▸ SUPPLIED RECORDS:
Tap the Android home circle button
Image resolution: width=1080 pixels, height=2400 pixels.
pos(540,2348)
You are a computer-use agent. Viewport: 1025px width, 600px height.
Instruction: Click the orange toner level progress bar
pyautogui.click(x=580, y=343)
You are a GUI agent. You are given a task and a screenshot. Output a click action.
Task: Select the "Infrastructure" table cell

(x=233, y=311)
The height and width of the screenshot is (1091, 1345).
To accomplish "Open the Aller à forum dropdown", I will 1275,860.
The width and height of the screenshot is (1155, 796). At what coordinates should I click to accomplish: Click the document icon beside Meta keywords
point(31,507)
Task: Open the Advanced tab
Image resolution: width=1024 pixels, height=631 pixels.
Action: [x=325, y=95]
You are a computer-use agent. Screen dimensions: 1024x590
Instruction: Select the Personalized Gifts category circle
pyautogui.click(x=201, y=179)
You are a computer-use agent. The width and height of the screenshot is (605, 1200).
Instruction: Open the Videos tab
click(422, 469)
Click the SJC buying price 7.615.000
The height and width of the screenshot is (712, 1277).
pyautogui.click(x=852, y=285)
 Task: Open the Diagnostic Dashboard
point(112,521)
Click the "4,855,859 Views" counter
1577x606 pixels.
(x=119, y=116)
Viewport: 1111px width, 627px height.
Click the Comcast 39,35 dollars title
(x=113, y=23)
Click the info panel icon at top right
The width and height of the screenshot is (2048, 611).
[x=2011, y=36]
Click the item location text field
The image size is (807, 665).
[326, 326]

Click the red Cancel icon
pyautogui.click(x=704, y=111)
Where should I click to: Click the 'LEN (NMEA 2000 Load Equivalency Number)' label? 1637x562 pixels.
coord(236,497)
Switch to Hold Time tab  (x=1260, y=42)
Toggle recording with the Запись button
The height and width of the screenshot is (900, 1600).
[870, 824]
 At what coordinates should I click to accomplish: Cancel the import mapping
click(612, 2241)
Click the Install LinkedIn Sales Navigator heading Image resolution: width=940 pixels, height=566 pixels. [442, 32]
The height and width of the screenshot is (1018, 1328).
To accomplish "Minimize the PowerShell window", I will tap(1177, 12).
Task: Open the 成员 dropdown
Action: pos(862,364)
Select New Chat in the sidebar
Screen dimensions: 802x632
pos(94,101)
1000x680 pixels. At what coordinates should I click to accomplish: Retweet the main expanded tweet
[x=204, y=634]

▸ EXERCISE: Would you retype all of the lines shown above, exactly as given?

▸ RESULT:
Tap the Android home circle button
Image resolution: width=1080 pixels, height=2400 pixels.
pos(540,2348)
You are a computer-use agent. Viewport: 1025px width, 600px height.
Instruction: Click the orange toner level progress bar
pyautogui.click(x=580, y=343)
You are a GUI agent. You are given a task and a screenshot. Output a click action.
Task: Select the "Infrastructure" table cell

(x=233, y=311)
The height and width of the screenshot is (1091, 1345).
To accomplish "Open the Aller à forum dropdown", I will 1275,860.
The width and height of the screenshot is (1155, 796). At what coordinates should I click to accomplish: Click the document icon beside Meta keywords
point(31,507)
Task: Open the Advanced tab
Image resolution: width=1024 pixels, height=631 pixels.
Action: [x=325, y=95]
You are a computer-use agent. Screen dimensions: 1024x590
Instruction: Select the Personalized Gifts category circle
pyautogui.click(x=201, y=179)
You are a computer-use agent. The width and height of the screenshot is (605, 1200).
Instruction: Open the Videos tab
click(422, 469)
Click the SJC buying price 7.615.000
The height and width of the screenshot is (712, 1277).
pyautogui.click(x=852, y=285)
 Task: Open the Diagnostic Dashboard
point(112,521)
Click the "4,855,859 Views" counter
1577x606 pixels.
(x=119, y=116)
Viewport: 1111px width, 627px height.
Click the Comcast 39,35 dollars title
(x=113, y=23)
Click the info panel icon at top right
The width and height of the screenshot is (2048, 611).
[x=2011, y=36]
Click the item location text field
The image size is (807, 665).
[326, 326]

Click the red Cancel icon
pyautogui.click(x=704, y=111)
Where should I click to: Click the 'LEN (NMEA 2000 Load Equivalency Number)' label? 1637x562 pixels.
coord(236,497)
Switch to Hold Time tab  (x=1260, y=42)
Toggle recording with the Запись button
The height and width of the screenshot is (900, 1600).
[870, 824]
 At what coordinates should I click to accomplish: Cancel the import mapping
click(612, 2241)
Click the Install LinkedIn Sales Navigator heading Image resolution: width=940 pixels, height=566 pixels. [442, 32]
The height and width of the screenshot is (1018, 1328).
To accomplish "Minimize the PowerShell window", I will tap(1177, 12).
Task: Open the 成员 dropdown
Action: pos(862,364)
Select New Chat in the sidebar
Screen dimensions: 802x632
pos(94,101)
1000x680 pixels. At what coordinates should I click to accomplish: Retweet the main expanded tweet
[x=204, y=634]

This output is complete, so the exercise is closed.